Many of the exonerees share a simmering fear that their victories will be short-lived and that some trick of fate will send them back to prison. They are ecstatic to be out, and yet also miss the predictability of prison life. Jacques Rivera spends his first sleepless night after exoneration with a butcher knife tucked under his pillow. Several of Flowers’ subjects describe feeling overwhelmed by the grocery store’s rows of seemingly identical choices.
The stories Flowers selected hit many of the policy notes that thread through these cases. It is startling — and heartbreaking — to think of how many others she could have tapped for similarly wrenching material.
What is the point of the continuing focus on these stories? In my reporting on the criminal-justice system, I’ve met many reformers who are of two minds about all the attention paid to wrongful convictions and exonerations.
On one hand, focusing on the innocent distracts from the fact that people who really did commit crimes may have been sentenced too harshly, treated unfairly or are subject to undeserved horrors in jails and prisons.
On the other hand, the symbolic purity of innocents allows them to play a powerful role in mobilizing public support for reform. In Texas, for example, an awareness of wrongful convictions has led the state legislature in recent years to strengthen laws regulating how police use eyewitnesses, give more rights to prisoners challenging the forensic science that convicted them and require prosecutors to share their investigative files more openly with defense attorneys. These reforms benefit everyone accused of a crime, not just the innocent.
Many of the struggles that Flowers recounts would be familiar to anyone who has served time, not just exonerees. When Kristine Bunch goes to take a trip by plane, the experience of being patted down with by a TSA agent fills her with dread. Antione Day, exonerated after 20 years in prison for murder, takes a job working with male parolees. He realizes he knows the experiences of anyone who has gone to prison intimately.

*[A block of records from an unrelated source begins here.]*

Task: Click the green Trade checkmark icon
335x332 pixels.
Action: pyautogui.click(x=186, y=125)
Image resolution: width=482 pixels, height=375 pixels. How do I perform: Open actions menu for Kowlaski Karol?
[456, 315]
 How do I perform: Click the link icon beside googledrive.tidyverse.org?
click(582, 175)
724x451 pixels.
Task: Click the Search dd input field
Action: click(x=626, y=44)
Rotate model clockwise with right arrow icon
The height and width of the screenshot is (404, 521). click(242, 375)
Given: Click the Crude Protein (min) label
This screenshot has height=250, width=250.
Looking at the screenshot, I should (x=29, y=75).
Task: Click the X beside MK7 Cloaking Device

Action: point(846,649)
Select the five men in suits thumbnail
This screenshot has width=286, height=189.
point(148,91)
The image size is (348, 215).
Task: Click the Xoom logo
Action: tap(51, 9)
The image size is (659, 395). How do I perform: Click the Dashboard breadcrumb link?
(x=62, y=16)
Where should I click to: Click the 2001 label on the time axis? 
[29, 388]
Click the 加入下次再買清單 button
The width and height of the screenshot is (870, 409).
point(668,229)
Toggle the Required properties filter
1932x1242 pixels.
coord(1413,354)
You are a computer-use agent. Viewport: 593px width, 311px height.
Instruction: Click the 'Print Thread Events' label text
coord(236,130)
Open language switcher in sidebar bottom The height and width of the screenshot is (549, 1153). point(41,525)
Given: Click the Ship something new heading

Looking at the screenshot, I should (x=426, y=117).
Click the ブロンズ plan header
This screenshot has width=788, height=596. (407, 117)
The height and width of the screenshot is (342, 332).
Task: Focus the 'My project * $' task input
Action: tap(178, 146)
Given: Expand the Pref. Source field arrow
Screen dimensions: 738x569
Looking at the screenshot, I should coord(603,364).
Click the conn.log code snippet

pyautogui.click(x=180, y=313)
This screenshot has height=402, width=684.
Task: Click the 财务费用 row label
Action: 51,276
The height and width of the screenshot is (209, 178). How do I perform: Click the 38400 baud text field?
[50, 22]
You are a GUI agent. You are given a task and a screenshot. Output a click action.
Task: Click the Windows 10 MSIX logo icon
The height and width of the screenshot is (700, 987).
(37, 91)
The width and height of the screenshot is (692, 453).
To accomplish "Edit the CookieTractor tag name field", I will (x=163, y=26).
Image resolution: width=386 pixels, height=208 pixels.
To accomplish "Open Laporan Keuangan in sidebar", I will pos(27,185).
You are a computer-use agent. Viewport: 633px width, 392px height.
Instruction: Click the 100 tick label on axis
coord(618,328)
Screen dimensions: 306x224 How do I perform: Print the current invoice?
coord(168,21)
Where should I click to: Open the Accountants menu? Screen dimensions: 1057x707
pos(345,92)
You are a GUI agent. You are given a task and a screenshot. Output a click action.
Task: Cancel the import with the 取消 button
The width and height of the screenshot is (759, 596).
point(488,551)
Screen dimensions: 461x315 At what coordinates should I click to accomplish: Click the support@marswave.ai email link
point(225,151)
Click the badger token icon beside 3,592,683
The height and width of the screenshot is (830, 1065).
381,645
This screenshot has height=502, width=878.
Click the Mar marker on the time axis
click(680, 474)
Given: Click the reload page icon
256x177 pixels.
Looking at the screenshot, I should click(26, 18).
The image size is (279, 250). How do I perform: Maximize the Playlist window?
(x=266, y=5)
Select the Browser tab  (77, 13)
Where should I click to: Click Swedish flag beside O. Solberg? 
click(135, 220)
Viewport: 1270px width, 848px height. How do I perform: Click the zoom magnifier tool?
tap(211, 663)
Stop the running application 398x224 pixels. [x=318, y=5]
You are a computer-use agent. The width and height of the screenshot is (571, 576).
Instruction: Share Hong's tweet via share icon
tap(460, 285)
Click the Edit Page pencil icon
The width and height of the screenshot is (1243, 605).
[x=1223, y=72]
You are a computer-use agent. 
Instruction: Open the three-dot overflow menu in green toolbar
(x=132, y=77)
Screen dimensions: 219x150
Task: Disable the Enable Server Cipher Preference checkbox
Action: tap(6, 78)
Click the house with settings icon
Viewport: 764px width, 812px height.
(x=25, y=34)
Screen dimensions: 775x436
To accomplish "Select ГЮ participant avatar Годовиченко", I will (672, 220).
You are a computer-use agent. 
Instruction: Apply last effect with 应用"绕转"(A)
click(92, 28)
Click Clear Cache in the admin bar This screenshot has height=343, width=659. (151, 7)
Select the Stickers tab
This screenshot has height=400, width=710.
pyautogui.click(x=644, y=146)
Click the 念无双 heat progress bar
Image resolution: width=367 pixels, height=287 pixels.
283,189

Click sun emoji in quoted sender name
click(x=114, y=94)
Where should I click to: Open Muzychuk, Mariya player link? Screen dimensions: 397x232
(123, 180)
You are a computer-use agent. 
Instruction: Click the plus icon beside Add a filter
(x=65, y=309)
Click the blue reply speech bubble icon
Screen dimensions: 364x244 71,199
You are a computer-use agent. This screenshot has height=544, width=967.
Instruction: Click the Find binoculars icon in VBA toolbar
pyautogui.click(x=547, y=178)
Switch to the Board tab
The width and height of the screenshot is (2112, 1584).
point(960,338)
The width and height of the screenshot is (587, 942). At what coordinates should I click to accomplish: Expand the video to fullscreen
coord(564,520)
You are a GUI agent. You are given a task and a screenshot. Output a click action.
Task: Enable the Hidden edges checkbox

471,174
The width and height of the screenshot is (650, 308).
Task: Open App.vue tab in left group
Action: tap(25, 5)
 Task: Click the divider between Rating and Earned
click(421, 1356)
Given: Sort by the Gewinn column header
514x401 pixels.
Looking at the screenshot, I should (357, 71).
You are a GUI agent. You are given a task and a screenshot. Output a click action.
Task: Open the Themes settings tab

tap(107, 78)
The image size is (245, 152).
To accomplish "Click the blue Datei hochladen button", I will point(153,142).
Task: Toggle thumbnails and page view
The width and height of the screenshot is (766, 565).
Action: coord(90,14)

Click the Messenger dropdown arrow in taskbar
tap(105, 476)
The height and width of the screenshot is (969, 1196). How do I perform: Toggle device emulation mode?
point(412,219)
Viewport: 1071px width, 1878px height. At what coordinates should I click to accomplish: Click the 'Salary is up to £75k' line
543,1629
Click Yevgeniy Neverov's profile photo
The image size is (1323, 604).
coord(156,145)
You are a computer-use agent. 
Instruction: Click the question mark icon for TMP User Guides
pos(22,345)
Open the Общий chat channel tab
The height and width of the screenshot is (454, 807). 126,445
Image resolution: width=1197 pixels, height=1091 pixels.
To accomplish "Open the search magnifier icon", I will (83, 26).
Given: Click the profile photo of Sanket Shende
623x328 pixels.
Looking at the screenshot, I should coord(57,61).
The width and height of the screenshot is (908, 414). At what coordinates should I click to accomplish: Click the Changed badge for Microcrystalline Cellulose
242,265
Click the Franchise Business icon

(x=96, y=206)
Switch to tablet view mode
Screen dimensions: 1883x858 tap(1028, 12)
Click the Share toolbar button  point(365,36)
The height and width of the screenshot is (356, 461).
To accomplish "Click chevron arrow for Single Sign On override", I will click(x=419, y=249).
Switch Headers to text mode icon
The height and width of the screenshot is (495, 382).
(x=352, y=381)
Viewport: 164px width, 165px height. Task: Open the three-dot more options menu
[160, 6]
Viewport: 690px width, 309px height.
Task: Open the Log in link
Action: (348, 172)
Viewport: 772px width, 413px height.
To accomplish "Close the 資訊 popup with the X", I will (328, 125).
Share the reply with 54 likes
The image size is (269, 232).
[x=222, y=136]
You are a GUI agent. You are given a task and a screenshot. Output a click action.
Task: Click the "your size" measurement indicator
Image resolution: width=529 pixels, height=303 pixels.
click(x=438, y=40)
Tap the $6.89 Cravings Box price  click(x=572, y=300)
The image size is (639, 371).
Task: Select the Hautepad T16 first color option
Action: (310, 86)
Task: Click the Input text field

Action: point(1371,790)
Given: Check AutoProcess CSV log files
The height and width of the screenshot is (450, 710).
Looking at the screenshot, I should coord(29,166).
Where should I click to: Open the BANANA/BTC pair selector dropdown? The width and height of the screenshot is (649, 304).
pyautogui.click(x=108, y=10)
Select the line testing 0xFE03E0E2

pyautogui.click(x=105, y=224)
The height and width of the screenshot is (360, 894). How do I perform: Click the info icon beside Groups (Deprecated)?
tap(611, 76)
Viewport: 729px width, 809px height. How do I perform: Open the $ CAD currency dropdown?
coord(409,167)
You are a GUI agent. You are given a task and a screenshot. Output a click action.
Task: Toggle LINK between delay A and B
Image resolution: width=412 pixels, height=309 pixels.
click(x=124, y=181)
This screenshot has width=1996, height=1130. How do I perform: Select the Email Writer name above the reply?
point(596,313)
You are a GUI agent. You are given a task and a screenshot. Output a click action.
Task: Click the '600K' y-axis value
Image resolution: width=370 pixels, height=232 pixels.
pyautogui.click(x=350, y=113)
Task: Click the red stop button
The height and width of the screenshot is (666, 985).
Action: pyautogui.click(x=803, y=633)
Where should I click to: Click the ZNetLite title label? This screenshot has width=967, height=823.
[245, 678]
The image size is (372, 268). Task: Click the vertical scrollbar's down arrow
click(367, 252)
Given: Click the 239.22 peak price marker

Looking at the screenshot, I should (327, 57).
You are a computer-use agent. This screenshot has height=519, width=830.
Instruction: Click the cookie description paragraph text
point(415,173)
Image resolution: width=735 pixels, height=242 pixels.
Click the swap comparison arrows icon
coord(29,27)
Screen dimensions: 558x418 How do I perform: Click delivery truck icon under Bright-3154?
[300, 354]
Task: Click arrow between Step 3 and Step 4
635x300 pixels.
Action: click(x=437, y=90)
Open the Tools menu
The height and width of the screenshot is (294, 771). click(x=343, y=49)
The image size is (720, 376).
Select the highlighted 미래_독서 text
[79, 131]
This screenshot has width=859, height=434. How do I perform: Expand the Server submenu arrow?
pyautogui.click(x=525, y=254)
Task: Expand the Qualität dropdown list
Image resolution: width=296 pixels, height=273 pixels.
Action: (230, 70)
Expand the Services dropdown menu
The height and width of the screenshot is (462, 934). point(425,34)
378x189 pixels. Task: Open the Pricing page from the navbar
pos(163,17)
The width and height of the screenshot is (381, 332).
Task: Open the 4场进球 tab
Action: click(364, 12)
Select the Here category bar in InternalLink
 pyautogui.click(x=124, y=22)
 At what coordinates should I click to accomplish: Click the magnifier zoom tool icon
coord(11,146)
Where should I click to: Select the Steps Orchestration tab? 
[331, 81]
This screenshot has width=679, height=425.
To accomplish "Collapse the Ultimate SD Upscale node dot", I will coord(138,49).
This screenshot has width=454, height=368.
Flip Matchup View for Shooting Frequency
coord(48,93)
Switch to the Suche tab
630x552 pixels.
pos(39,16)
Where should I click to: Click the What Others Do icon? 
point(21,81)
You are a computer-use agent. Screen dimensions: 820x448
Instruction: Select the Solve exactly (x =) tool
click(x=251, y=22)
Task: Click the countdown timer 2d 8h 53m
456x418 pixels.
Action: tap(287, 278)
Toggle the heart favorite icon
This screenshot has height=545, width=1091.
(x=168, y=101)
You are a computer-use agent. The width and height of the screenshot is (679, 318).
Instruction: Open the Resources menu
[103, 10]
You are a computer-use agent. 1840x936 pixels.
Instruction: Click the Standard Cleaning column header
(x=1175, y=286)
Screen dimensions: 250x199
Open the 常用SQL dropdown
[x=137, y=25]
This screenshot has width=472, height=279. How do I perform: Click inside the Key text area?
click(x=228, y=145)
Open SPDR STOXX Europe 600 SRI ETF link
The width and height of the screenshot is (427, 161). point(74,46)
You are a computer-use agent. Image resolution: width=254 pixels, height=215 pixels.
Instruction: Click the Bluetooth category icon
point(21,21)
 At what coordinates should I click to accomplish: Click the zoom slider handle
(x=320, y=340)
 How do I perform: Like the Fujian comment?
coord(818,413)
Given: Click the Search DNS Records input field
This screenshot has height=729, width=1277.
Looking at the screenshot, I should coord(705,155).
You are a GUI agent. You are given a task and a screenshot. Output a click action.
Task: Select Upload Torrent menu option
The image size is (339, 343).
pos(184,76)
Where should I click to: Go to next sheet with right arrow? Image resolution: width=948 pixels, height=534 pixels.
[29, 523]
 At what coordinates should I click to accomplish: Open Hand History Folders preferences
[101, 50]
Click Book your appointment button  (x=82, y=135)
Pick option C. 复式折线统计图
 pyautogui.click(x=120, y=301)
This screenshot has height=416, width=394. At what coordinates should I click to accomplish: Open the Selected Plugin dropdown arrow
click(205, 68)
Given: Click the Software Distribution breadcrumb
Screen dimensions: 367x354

Both those who had and had not committed their crimes “were the same when law enforcement forced them out of their cars in front of their children,” Flowers writes, channeling his thoughts. “They were the same when they were denied jobs based on background checks. They were the same when they slept on their mothers’ couches. They were the same when they needed food.”
Day and the other exonerees have become ambassadors, representing those inside the prison walls to the world outside. They have been schooled in a kind of grace and wisdom that we can all learn from as we confront those who are not innocent, but who are also not monsters.